143 Ihr, liebe Sportler, seid für eure Altersgenossen Vorbilder; euer Beispiel kann ihnen beim Bau ihrer Zukunft hilfreich sein. Seid also nicht nur Meister im Sport, sondern meistert auch das Leben! Wir haben bereits Johannes Paul II. erwähnt, der im Oktober 2000 im Rahmen der Heiligjahrfeier der Sportler herausstellen wollte, welch große Bedeutung der sportlichen Betätigung zukommt, »da sie zur Festigung wichtiger Werte wie Fairness, Ausdauer, Freundschaft, Teilen und Solidarität in den Jugendlichen beitragen kann« (O.R. dt., Nr. 46, 17.11.2000, S. 9). Außerdem haben Sportveranstaltungen wie die eure dank der modernen sozialen Kommunikationsmittel einen großen Einfluß auf die öffentliche Meinung. Schließlich ist die Sprache des Sports eine universale Sprache und erreicht besonders die junge Generation. Die Verbreitung positiver Botschaften durch den Sport trägt daher auch zum Bau einer brüderlicheren und solidarischeren Welt bei.
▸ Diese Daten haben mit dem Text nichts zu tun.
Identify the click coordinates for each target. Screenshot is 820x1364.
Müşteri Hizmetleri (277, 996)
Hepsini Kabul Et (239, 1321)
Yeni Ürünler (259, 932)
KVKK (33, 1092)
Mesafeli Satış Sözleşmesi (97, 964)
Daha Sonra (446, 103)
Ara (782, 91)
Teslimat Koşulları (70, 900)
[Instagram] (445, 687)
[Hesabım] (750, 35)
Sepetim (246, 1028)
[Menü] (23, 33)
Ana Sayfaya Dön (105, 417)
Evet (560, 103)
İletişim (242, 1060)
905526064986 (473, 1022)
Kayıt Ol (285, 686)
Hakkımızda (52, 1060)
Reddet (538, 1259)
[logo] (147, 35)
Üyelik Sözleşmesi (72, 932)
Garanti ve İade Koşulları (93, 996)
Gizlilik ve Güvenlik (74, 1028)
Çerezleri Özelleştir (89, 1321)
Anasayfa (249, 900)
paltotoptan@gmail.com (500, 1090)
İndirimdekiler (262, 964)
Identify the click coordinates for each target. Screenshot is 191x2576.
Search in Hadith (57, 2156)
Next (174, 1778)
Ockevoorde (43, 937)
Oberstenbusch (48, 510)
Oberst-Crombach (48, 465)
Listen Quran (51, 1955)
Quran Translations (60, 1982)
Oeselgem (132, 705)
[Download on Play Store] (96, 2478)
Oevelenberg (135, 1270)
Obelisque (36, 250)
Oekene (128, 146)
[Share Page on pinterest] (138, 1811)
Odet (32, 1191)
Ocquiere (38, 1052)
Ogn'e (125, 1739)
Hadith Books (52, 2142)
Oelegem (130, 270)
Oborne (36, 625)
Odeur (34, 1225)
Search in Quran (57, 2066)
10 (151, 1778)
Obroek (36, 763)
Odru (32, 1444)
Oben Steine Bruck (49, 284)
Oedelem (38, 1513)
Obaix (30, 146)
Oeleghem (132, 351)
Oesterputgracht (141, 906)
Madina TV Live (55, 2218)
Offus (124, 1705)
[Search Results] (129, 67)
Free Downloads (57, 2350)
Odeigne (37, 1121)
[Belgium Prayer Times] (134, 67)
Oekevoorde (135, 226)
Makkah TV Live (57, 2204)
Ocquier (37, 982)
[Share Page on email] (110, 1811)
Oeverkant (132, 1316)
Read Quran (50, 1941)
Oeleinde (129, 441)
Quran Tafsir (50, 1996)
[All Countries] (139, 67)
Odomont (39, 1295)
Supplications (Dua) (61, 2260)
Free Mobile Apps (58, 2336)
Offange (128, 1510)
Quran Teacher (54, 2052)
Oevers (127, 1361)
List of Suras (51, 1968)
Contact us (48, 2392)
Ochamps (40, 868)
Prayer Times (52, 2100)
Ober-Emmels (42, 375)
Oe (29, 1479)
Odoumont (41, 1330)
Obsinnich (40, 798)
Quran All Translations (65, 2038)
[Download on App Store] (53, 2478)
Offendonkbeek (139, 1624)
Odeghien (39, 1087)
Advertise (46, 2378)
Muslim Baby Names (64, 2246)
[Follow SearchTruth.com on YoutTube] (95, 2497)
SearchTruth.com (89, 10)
...auf französisch: Liebe französischsprachige Sportler, ich freue mich, euch im Rahmen der Schwimm-Weltmeisterschaft empfangen zu können und grüße euch alle herzlich. Der von euch praktizierte Sport ist eine Schule der Großherzigkeit, der Loyalität und des Respekts vor den anderen. Möge er der Entwicklung der Werte der Freundschaft und des Teilens unter den Personen und den Völkern zuträglich sein. Gott segne euch!

auf englisch: Ich freue mich, die englischsprachigen Sportler begrüßen zu können, die an der Schwimm- Weltmeisterschaft des Schwimm-Weltverbandes teilnehmen. Ich grüße auch die vielen Sportfunktionäre, Helfer, Freiwilligen und Freunde, die in diesen Tagen zu euch nach Rom gekommen sind. Möge euer Streben nach Höchstleistungen von der Dankbarkeit über die Gaben begleitet sein, die euch Gott geschenkt hat, und von dem Wunsch, den anderen dabei zu helfen, die ihnen geschenkten Gaben in den Dienst des Aufbaus einer besseren und geeinteren Welt zu stellen. Für euch und eure Familien erbitte ich den Segen Gottes und wünsche euch Freude und Frieden!

auf deutsch: Von Herzen grüße ich die deutschsprachigen Teilnehmer der Schwimm-Weltmeisterschaft hier in Rom. Liebe Freunde, als sportliche Wettkämpfer bringt ihr Höchstleistungen und seid Vorbilder für viele junge Menschen. Setzt euch in eurer Lebenswelt für das Gute und Bleibende ein, damit der Sport der Entfaltung der Gaben dient, die Gott den Menschen geschenkt hat. Der Herr segne euch auf all euren Wegen.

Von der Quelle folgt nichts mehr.